Seit 1.4. 2015 gibt es alternativ zur vertrauten Bruttokollektorflächen-Förderung für große Solarthermieanlagen auch eine ertragsabhängige Förderung im MAP und seit 1.9. 2015 hat sich als Antwort auf das europäische ErP-Label, das thermische Kollektoren zu indifferenten Anhängseln von Kesseln zur Verbesserung derer Label herabsetzt, ein freiwilliges Kollektoreffizienzlabel etabliert [1]. Beides beruht auf dem sogenannten ACO (Annual Collector Output) aus Datenblatt 2 der Solar-Keymark-Kollektorzertifikate.

Mit der Solar-Keymark (SK)-Zertifizierung hat sich ein weltweit anerkanntes Instrument zur Angabe standardisierter Kollektorjahreserträge etabliert. Standardisiert sind dabei die Betriebstemperaturen, Standortwetterdaten, Ausrichtung, Wasser als Betriebsmittel und ein Mindestbedarf, bei dem die gesamte Einstrahlung genutzt wird. Das dazu von allen Testinstituten einheitlich verwendete Werkzeug heißt „ScenoCalc“ und ist frei im Internet verfügbar, so dass von jedermann auch der Jahresertrag beliebiger Standorte, beliebiger Temperaturen und beliebiger Ausrichtung einheitlich und eindeutig bestimmt werden kann [2].

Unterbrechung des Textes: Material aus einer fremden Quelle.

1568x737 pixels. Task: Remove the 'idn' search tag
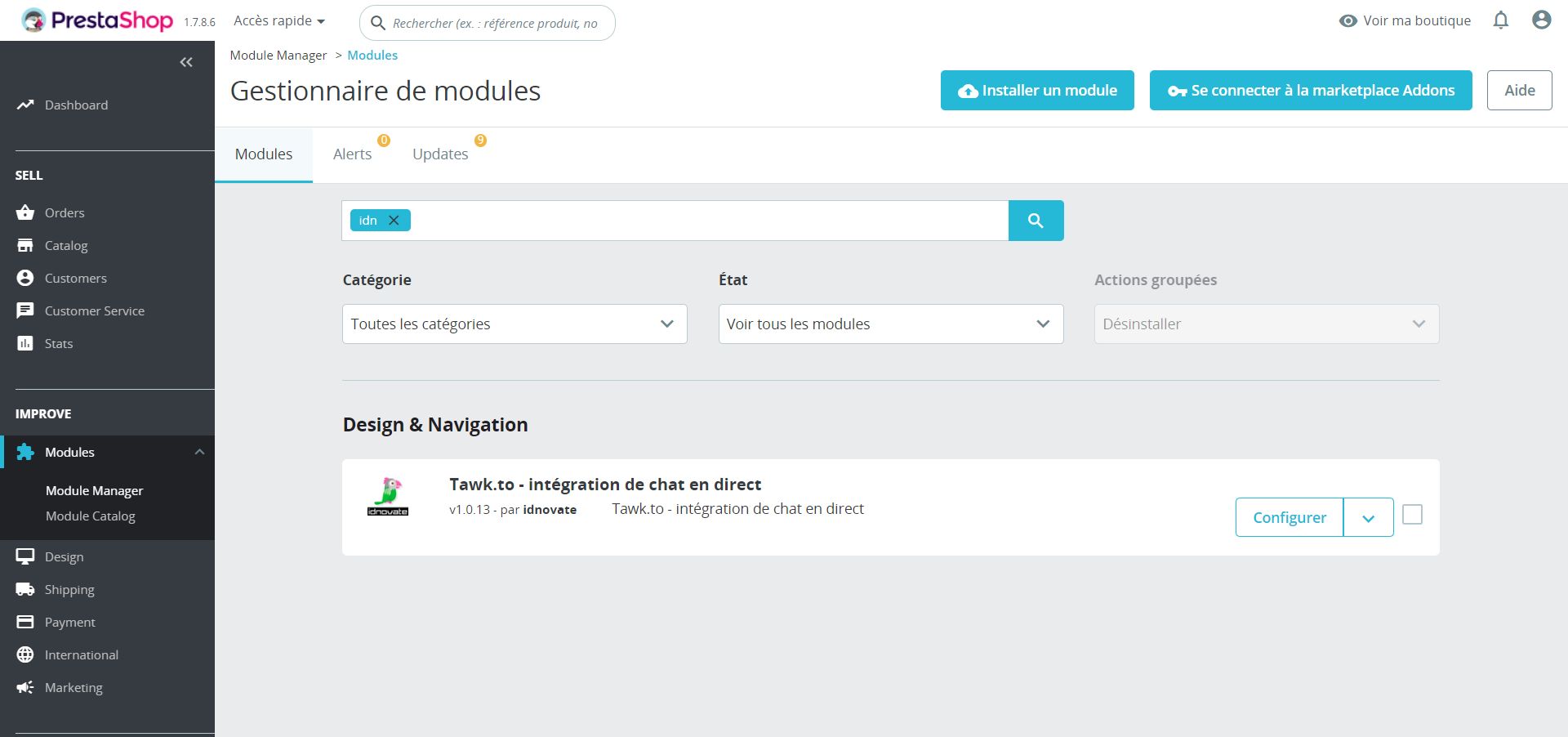394,221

Das freiwillige „SOLERGY“- Kollektorertragslabel.
Quelle: Ritter XL Solar GmbH
Das freiwillige „SOLERGY“- Kollektorertragslabel.

Die Etablierung einer ertragsabhängigen MAP-Förderung und des Kollektorertragslabels erfährt den erbitterten Widerstand der großen Heizungskonzerne. Das dabei verwendete Hauptargument, man dürfe Kollektoren entweder gar nicht oder nur im System vergleichen, muss jedoch als ziemlich heuchlerisch entlarvt werden. Die Gegner von solarthermischer Effizienz- und Ertragstransparenz argumentieren schon immer, dazu müsse man die Systemerträge, das ist de facto nichts Komplizierteres als die Primärenergieersparnis, messen – wissend, dass beim Betrieb mit Glykol bereits die Messung von Kollektorerträgen nur sehr aufwändig und fehlerhaft möglich ist, geschweige denn der Primärenergieersparnis im System. Man kann dies scheinheilig getrost zu bedenken geben, solange diese Option ewig in weiter Ferne ruht.

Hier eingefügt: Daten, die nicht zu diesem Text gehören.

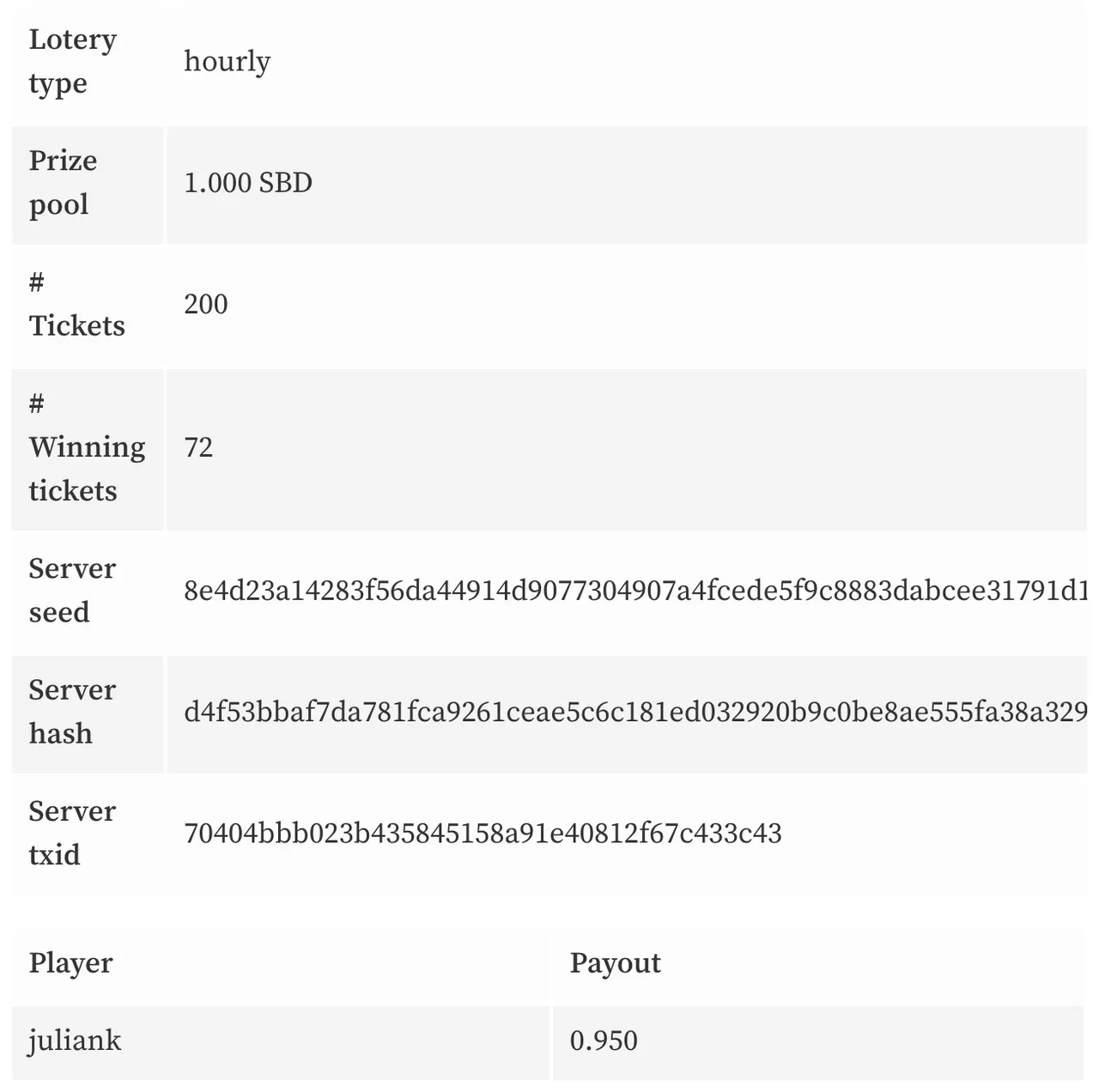This screenshot has width=1099, height=1092.
Task: Click the "Server seed" row label
Action: pyautogui.click(x=72, y=590)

Das Paradoxe dabei besteht in Folgendem:

  1. Grundsätzlich werden beim standardisierten SK-Kollektorertrag gegenüber dem Systemertrag Kollektoren umso besser gestellt, je ertragsschwächer sie sind. Denn alle ungefähr gleich dimensionierten Kollektoranlagen haben in absoluten Zahlen auch etwa die gleichen, nicht unerheblichen Wärmeverluste über ihre Rohre, Armaturen und Speicher. Weniger effiziente Kollektoren schneiden deshalb im System nach Abzug der Verluste automatisch sowohl absolut und erst recht prozentual noch schlechter ab.

  2. Das Dilemma weniger effizienter Kollektoren besteht darin, dass dies vor allem unter anspruchsvollen Bedingungen gilt, also bei suboptimalem Wetter, niedrigen Außentemperaturen, hohen Speichertemperaturen und bei Starkwind. Kompensiert man dies mit mehr Kollektorfläche, liefert die größere Anlage im Sommer bei wenig Wärmebedarf mehr Überschüsse als die effizientere kleinere, so dass mit den Kollektoren auch Rohre, Speicher usw. größer ausgelegt werden müssen. Dann hat diese insgesamt größere Anlage aber automatisch größere Verluste als die kleinere Anlage mit den effizienteren Kollektoren.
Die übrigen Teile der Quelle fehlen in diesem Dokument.